▶ _Work request_
In full and exactly, please return the records, but keep out the pictures.

----

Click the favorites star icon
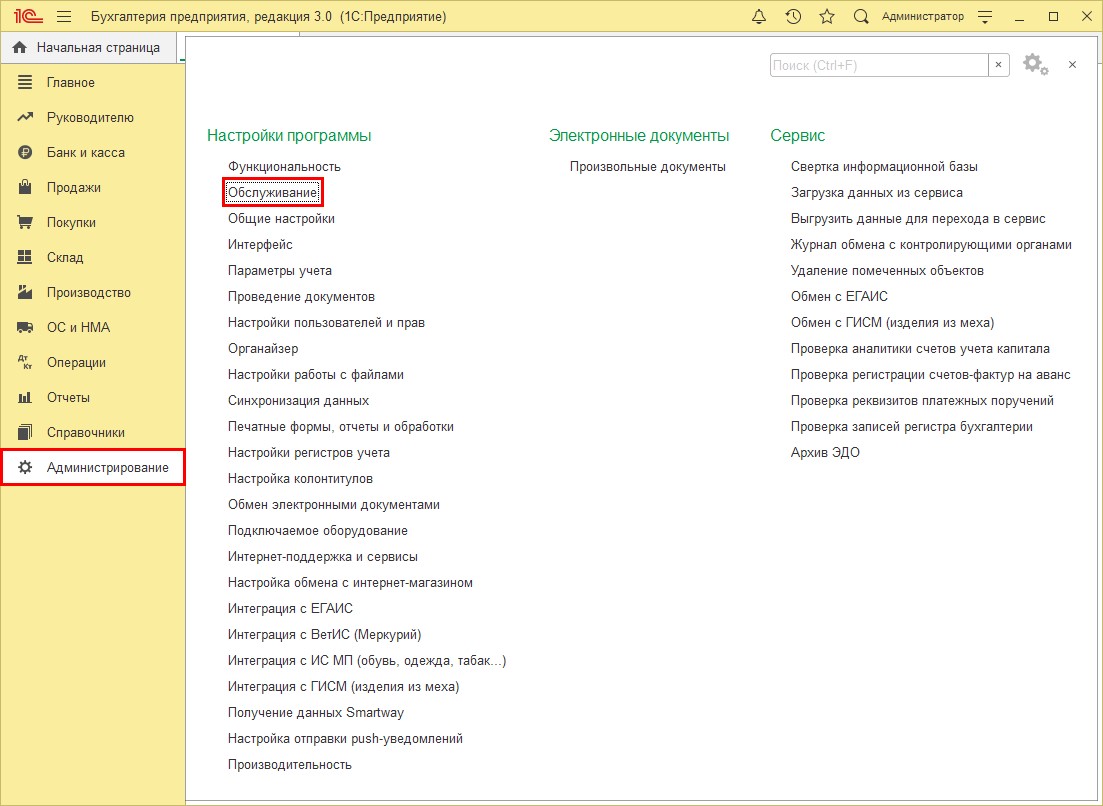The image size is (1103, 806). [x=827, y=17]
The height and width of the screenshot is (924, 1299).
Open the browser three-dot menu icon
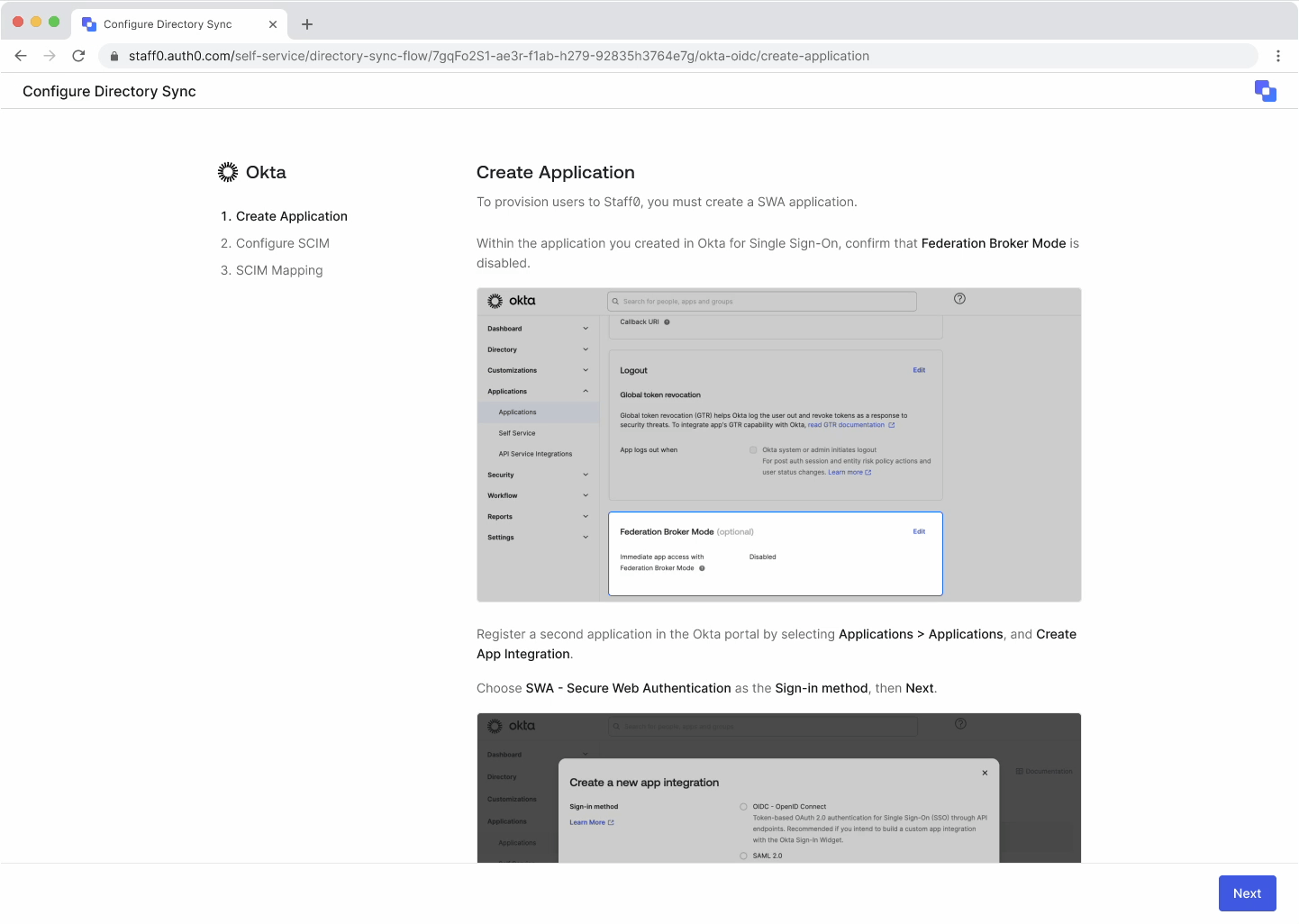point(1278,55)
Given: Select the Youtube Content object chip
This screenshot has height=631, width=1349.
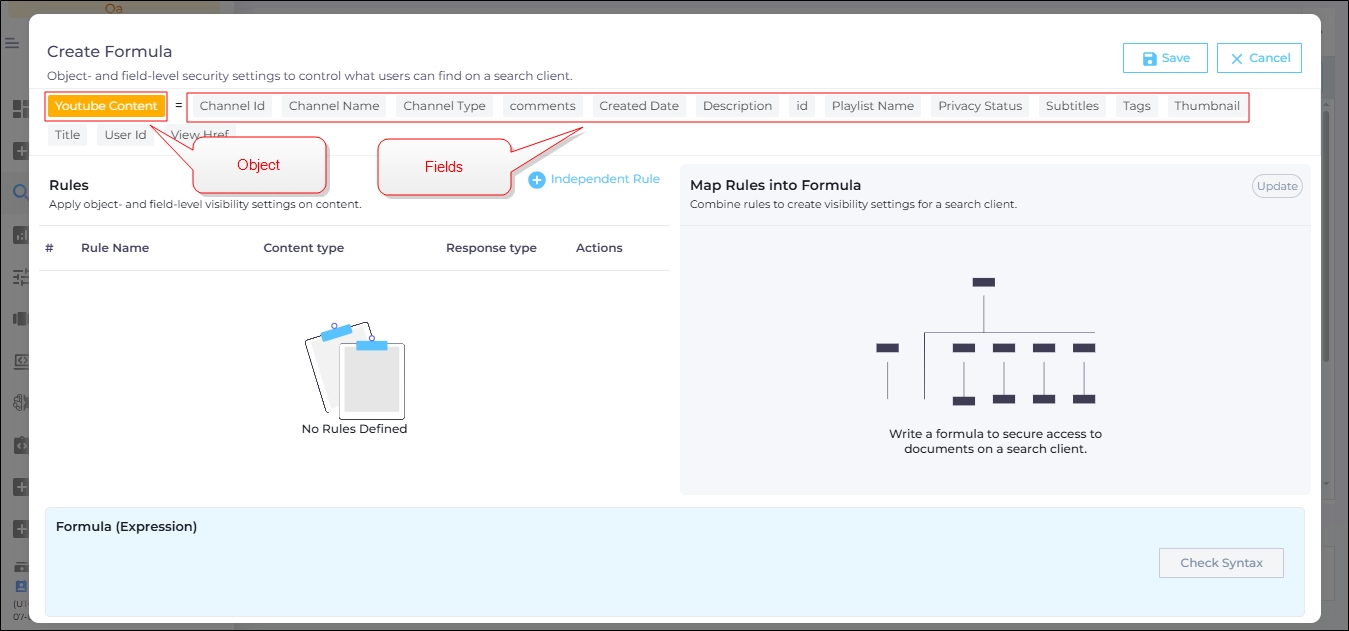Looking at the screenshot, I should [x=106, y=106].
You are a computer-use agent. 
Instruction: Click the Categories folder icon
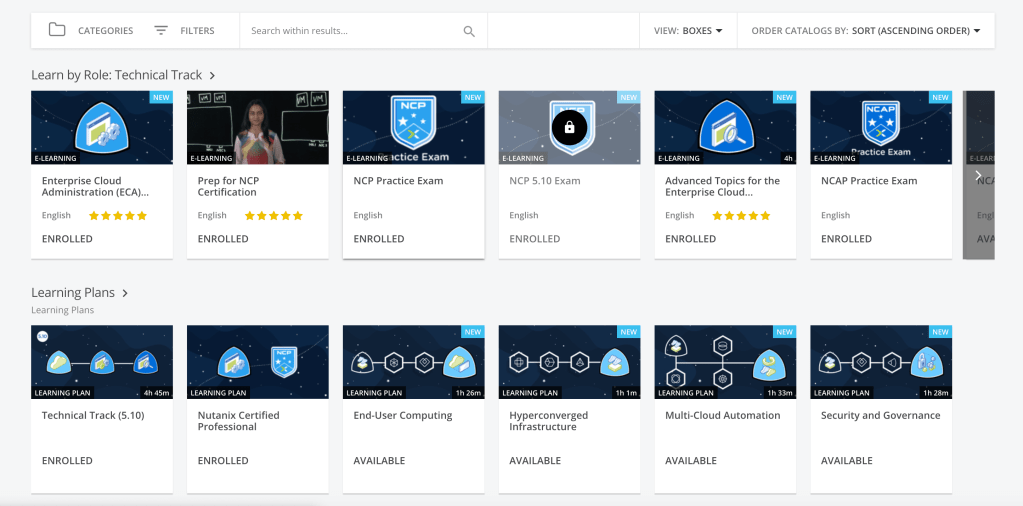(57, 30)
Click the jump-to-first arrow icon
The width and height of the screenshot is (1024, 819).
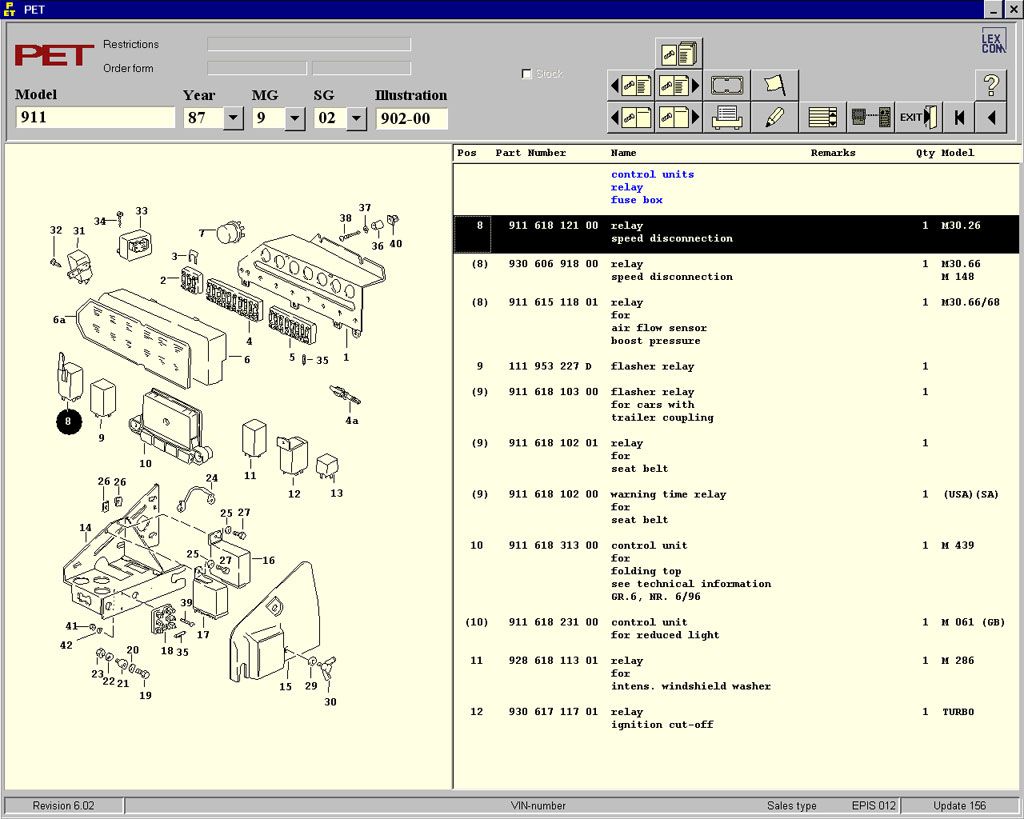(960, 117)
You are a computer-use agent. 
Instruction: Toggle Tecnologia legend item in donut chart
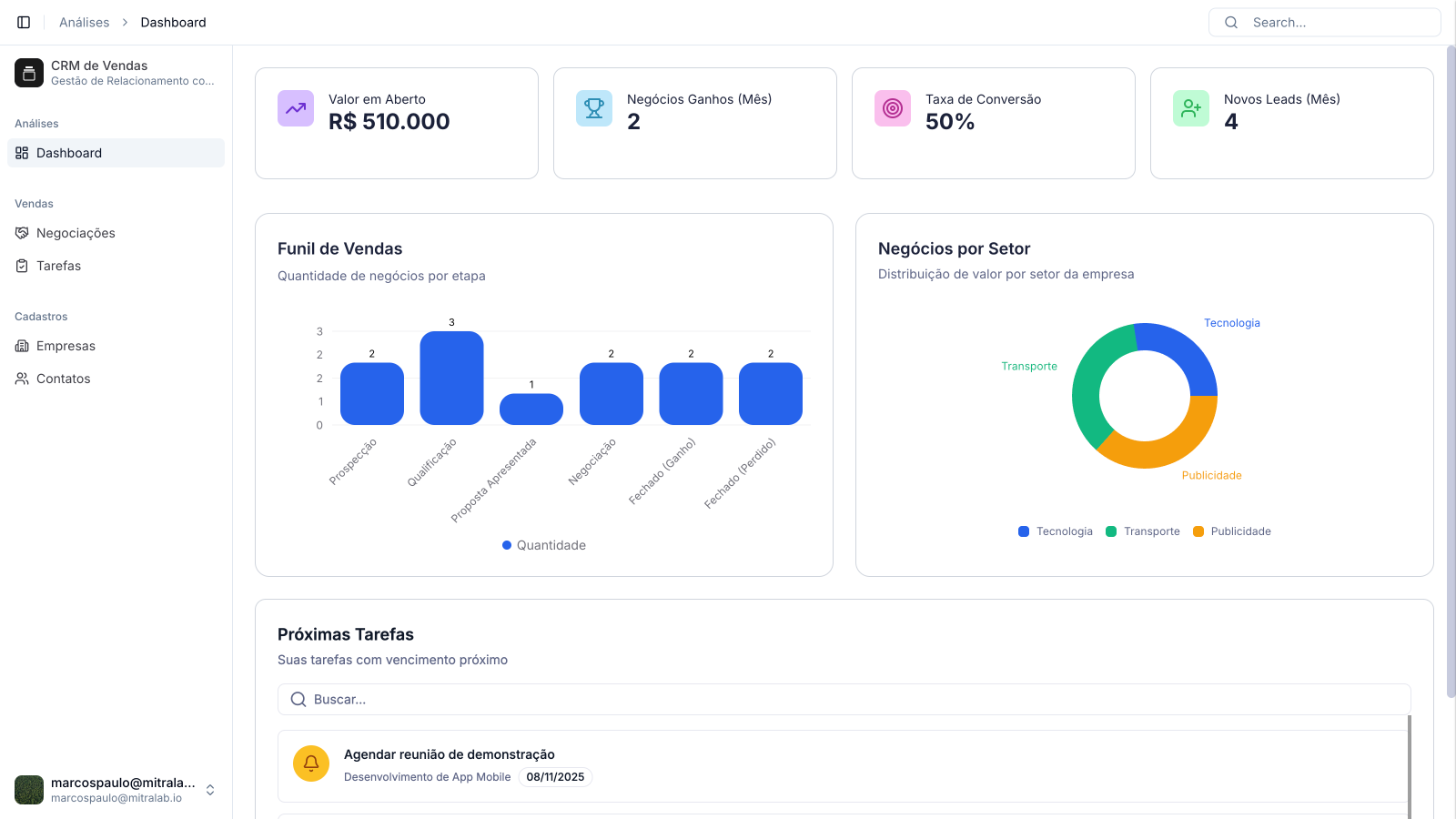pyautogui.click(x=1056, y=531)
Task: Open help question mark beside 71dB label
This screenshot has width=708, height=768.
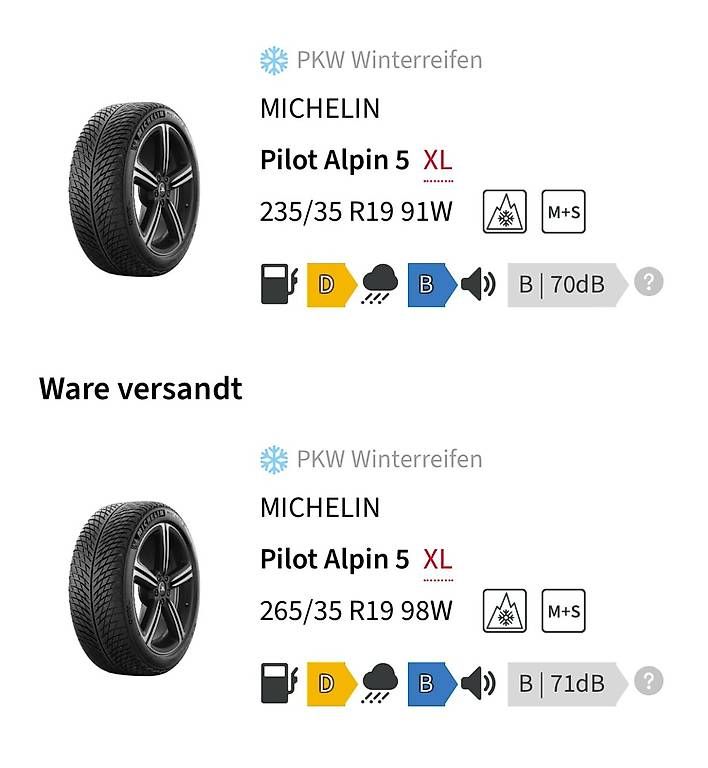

----

▶ _Result for this exercise_
Click the favorites star icon
The image size is (1103, 806). [x=827, y=17]
The height and width of the screenshot is (924, 1299).
Open the browser three-dot menu icon
point(1278,55)
Given: Select the Youtube Content object chip
This screenshot has height=631, width=1349.
Looking at the screenshot, I should [x=106, y=106].
You are a computer-use agent. 
Instruction: Click the Categories folder icon
(57, 30)
Click the jump-to-first arrow icon
The width and height of the screenshot is (1024, 819).
(960, 117)
You are a computer-use agent. 
Instruction: Toggle Tecnologia legend item in donut chart
pyautogui.click(x=1056, y=531)
Task: Open help question mark beside 71dB label
This screenshot has width=708, height=768.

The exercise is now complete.